Task prompt: Lay out every line of the records below as a numbered list, omitting any blank lines.

A run of records:
——————

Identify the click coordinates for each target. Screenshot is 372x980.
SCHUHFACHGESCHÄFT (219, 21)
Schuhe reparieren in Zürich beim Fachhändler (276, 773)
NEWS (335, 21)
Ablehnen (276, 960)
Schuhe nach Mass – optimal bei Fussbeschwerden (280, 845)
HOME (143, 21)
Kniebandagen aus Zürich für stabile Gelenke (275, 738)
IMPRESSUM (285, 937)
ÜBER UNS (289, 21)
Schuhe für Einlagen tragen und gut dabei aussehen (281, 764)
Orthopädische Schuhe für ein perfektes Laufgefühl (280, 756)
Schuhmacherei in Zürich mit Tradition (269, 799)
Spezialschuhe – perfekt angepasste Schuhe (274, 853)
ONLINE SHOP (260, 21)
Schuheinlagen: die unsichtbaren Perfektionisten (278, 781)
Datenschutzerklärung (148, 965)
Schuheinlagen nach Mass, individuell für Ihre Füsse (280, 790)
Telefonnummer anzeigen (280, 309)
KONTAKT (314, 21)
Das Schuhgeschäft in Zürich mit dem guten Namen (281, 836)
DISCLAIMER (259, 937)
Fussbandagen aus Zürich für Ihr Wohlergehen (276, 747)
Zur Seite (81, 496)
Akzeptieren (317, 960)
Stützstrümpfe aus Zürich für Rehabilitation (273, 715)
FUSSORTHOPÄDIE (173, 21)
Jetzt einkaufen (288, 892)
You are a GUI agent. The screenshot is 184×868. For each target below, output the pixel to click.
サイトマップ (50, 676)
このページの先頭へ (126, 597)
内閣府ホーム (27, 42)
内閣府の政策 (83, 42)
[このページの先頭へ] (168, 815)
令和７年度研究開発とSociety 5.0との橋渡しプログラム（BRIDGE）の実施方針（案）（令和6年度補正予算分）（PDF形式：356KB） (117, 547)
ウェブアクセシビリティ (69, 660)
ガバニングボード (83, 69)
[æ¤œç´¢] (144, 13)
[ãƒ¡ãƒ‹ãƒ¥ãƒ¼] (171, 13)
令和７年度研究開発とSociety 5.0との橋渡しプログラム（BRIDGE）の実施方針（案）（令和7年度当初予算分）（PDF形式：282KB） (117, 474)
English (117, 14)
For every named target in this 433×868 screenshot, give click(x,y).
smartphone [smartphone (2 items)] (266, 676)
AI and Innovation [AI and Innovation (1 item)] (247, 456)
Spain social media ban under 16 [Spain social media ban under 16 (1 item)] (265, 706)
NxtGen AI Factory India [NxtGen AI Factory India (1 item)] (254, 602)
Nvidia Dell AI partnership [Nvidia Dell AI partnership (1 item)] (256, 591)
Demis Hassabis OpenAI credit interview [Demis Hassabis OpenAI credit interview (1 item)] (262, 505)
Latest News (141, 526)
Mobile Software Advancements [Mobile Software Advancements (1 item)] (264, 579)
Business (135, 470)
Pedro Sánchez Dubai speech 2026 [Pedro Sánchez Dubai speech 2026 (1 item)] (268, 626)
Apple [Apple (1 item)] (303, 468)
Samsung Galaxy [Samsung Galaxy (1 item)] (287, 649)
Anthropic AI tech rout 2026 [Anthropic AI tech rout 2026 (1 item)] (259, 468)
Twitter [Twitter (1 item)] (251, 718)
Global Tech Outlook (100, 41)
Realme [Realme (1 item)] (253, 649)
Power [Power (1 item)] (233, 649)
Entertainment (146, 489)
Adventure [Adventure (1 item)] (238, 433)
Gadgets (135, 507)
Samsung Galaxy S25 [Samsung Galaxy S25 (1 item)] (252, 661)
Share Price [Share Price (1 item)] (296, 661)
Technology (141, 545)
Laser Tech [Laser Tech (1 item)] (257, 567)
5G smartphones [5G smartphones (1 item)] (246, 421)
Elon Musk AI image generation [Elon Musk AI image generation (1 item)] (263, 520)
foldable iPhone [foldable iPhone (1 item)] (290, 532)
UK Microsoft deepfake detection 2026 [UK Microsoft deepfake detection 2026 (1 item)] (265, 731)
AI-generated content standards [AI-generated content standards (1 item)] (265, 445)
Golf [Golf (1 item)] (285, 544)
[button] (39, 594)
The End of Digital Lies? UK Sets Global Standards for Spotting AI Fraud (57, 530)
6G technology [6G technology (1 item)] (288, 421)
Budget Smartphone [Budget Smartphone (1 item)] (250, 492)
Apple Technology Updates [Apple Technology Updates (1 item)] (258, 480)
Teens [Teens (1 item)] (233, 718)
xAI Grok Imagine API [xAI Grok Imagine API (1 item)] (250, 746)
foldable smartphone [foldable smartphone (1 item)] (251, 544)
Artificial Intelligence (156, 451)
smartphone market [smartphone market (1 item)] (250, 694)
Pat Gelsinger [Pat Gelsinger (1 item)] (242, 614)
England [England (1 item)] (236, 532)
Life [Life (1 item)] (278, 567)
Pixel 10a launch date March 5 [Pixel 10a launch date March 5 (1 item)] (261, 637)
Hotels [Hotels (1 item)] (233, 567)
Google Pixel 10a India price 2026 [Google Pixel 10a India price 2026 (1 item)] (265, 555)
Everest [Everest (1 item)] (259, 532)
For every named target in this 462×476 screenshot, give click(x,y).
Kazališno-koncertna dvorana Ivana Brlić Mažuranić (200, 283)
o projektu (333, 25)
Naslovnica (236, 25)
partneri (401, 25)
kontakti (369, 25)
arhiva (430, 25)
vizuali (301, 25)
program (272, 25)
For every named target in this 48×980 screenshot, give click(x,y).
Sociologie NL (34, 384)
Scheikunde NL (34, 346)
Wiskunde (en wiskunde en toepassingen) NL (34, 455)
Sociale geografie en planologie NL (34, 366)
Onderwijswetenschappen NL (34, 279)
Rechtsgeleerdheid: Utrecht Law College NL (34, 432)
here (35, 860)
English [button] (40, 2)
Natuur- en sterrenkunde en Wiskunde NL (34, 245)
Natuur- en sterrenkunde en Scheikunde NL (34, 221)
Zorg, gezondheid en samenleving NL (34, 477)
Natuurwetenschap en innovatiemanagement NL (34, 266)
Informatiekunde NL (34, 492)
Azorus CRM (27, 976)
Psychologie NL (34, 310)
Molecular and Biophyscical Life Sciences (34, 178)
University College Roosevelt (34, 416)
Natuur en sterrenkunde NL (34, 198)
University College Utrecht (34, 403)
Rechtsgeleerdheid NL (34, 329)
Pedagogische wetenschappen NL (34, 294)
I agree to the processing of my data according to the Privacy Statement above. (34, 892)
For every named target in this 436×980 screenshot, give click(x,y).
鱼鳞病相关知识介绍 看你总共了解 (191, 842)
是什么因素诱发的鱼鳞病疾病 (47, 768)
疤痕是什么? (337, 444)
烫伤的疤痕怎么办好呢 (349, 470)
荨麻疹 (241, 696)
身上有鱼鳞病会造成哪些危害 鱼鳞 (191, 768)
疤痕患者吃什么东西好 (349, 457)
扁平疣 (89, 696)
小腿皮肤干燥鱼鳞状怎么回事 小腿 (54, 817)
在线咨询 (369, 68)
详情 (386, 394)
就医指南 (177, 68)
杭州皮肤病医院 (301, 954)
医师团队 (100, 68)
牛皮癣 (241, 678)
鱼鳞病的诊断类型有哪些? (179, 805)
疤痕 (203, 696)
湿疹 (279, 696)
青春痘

——————

Response to this task:
1. Identify the click coordinates for each target. Screenshot is 372x980.
2. SCHUHFACHGESCHÄFT (219, 21)
3. Schuhe reparieren in Zürich beim Fachhändler (276, 773)
4. NEWS (335, 21)
5. Ablehnen (276, 960)
6. Schuhe nach Mass – optimal bei Fussbeschwerden (280, 845)
7. HOME (143, 21)
8. Kniebandagen aus Zürich für stabile Gelenke (275, 738)
9. IMPRESSUM (285, 937)
10. ÜBER UNS (289, 21)
11. Schuhe für Einlagen tragen und gut dabei aussehen (281, 764)
12. Orthopädische Schuhe für ein perfektes Laufgefühl (280, 756)
13. Schuhmacherei in Zürich mit Tradition (269, 799)
14. Spezialschuhe – perfekt angepasste Schuhe (274, 853)
15. ONLINE SHOP (260, 21)
16. Schuheinlagen: die unsichtbaren Perfektionisten (278, 781)
17. Datenschutzerklärung (148, 965)
18. Schuheinlagen nach Mass, individuell für Ihre Füsse (280, 790)
19. Telefonnummer anzeigen (280, 309)
20. KONTAKT (314, 21)
21. Das Schuhgeschäft in Zürich mit dem guten Namen (281, 836)
22. DISCLAIMER (259, 937)
23. Fussbandagen aus Zürich für Ihr Wohlergehen (276, 747)
24. Zur Seite (81, 496)
25. Akzeptieren (317, 960)
26. Stützstrümpfe aus Zürich für Rehabilitation (273, 715)
27. FUSSORTHOPÄDIE (173, 21)
28. Jetzt einkaufen (288, 892)
29. You are a GUI agent. The screenshot is 184×868. For each target below, output the pixel to click.
30. サイトマップ (50, 676)
31. このページの先頭へ (126, 597)
32. 内閣府ホーム (27, 42)
33. 内閣府の政策 (83, 42)
34. [このページの先頭へ] (168, 815)
35. 令和７年度研究開発とSociety 5.0との橋渡しプログラム（BRIDGE）の実施方針（案）（令和6年度補正予算分）（PDF形式：356KB） (117, 547)
36. ウェブアクセシビリティ (69, 660)
37. ガバニングボード (83, 69)
38. [æ¤œç´¢] (144, 13)
39. [ãƒ¡ãƒ‹ãƒ¥ãƒ¼] (171, 13)
40. 令和７年度研究開発とSociety 5.0との橋渡しプログラム（BRIDGE）の実施方針（案）（令和7年度当初予算分）（PDF形式：282KB） (117, 474)
41. English (117, 14)
42. For every named target in this 433×868 screenshot, give click(x,y).
43. smartphone [smartphone (2 items)] (266, 676)
44. AI and Innovation [AI and Innovation (1 item)] (247, 456)
45. Spain social media ban under 16 [Spain social media ban under 16 (1 item)] (265, 706)
46. NxtGen AI Factory India [NxtGen AI Factory India (1 item)] (254, 602)
47. Nvidia Dell AI partnership [Nvidia Dell AI partnership (1 item)] (256, 591)
48. Demis Hassabis OpenAI credit interview [Demis Hassabis OpenAI credit interview (1 item)] (262, 505)
49. Latest News (141, 526)
50. Mobile Software Advancements [Mobile Software Advancements (1 item)] (264, 579)
51. Business (135, 470)
52. Pedro Sánchez Dubai speech 2026 [Pedro Sánchez Dubai speech 2026 (1 item)] (268, 626)
53. Apple [Apple (1 item)] (303, 468)
54. Samsung Galaxy [Samsung Galaxy (1 item)] (287, 649)
55. Anthropic AI tech rout 2026 [Anthropic AI tech rout 2026 (1 item)] (259, 468)
56. Twitter [Twitter (1 item)] (251, 718)
57. Global Tech Outlook (100, 41)
58. Realme [Realme (1 item)] (253, 649)
59. Power [Power (1 item)] (233, 649)
60. Entertainment (146, 489)
61. Adventure [Adventure (1 item)] (238, 433)
62. Gadgets (135, 507)
63. Samsung Galaxy S25 [Samsung Galaxy S25 (1 item)] (252, 661)
64. Share Price [Share Price (1 item)] (296, 661)
65. Technology (141, 545)
66. Laser Tech [Laser Tech (1 item)] (257, 567)
67. 5G smartphones [5G smartphones (1 item)] (246, 421)
68. Elon Musk AI image generation [Elon Musk AI image generation (1 item)] (263, 520)
69. foldable iPhone [foldable iPhone (1 item)] (290, 532)
70. UK Microsoft deepfake detection 2026 [UK Microsoft deepfake detection 2026 (1 item)] (265, 731)
71. AI-generated content standards [AI-generated content standards (1 item)] (265, 445)
72. Golf [Golf (1 item)] (285, 544)
73. [button] (39, 594)
74. The End of Digital Lies? UK Sets Global Standards for Spotting AI Fraud (57, 530)
75. 6G technology [6G technology (1 item)] (288, 421)
76. Budget Smartphone [Budget Smartphone (1 item)] (250, 492)
77. Apple Technology Updates [Apple Technology Updates (1 item)] (258, 480)
78. Teens [Teens (1 item)] (233, 718)
79. xAI Grok Imagine API [xAI Grok Imagine API (1 item)] (250, 746)
80. foldable smartphone [foldable smartphone (1 item)] (251, 544)
81. Artificial Intelligence (156, 451)
82. smartphone market [smartphone market (1 item)] (250, 694)
83. Pat Gelsinger [Pat Gelsinger (1 item)] (242, 614)
84. England [England (1 item)] (236, 532)
85. Life [Life (1 item)] (278, 567)
86. Pixel 10a launch date March 5 [Pixel 10a launch date March 5 (1 item)] (261, 637)
87. Hotels [Hotels (1 item)] (233, 567)
88. Google Pixel 10a India price 2026 [Google Pixel 10a India price 2026 (1 item)] (265, 555)
89. Everest [Everest (1 item)] (259, 532)
90. For every named target in this 462×476 screenshot, give click(x,y).
91. Kazališno-koncertna dvorana Ivana Brlić Mažuranić (200, 283)
92. o projektu (333, 25)
93. Naslovnica (236, 25)
94. partneri (401, 25)
95. kontakti (369, 25)
96. arhiva (430, 25)
97. vizuali (301, 25)
98. program (272, 25)
99. For every named target in this 48×980 screenshot, give click(x,y).
100. Sociologie NL (34, 384)
101. Scheikunde NL (34, 346)
102. Wiskunde (en wiskunde en toepassingen) NL (34, 455)
103. Sociale geografie en planologie NL (34, 366)
104. Onderwijswetenschappen NL (34, 279)
105. Rechtsgeleerdheid: Utrecht Law College NL (34, 432)
106. here (35, 860)
107. English [button] (40, 2)
108. Natuur- en sterrenkunde en Wiskunde NL (34, 245)
109. Natuur- en sterrenkunde en Scheikunde NL (34, 221)
110. Zorg, gezondheid en samenleving NL (34, 477)
111. Natuurwetenschap en innovatiemanagement NL (34, 266)
112. Informatiekunde NL (34, 492)
113. Azorus CRM (27, 976)
114. Psychologie NL (34, 310)
115. Molecular and Biophyscical Life Sciences (34, 178)
116. University College Roosevelt (34, 416)
117. Natuur en sterrenkunde NL (34, 198)
118. University College Utrecht (34, 403)
119. Rechtsgeleerdheid NL (34, 329)
120. Pedagogische wetenschappen NL (34, 294)
121. I agree to the processing of my data according to the Privacy Statement above. (34, 892)
122. For every named target in this 436×980 screenshot, give click(x,y).
123. 鱼鳞病相关知识介绍 看你总共了解 (191, 842)
124. 是什么因素诱发的鱼鳞病疾病 (47, 768)
125. 疤痕是什么? (337, 444)
126. 烫伤的疤痕怎么办好呢 (349, 470)
127. 荨麻疹 (241, 696)
128. 身上有鱼鳞病会造成哪些危害 鱼鳞 (191, 768)
129. 疤痕患者吃什么东西好 (349, 457)
130. 扁平疣 (89, 696)
131. 小腿皮肤干燥鱼鳞状怎么回事 小腿 (54, 817)
132. 在线咨询 (369, 68)
133. 详情 (386, 394)
134. 就医指南 (177, 68)
135. 杭州皮肤病医院 (301, 954)
136. 医师团队 (100, 68)
137. 牛皮癣 (241, 678)
138. 鱼鳞病的诊断类型有哪些? (179, 805)
139. 疤痕 (203, 696)
140. 湿疹 (279, 696)
141. 青春痘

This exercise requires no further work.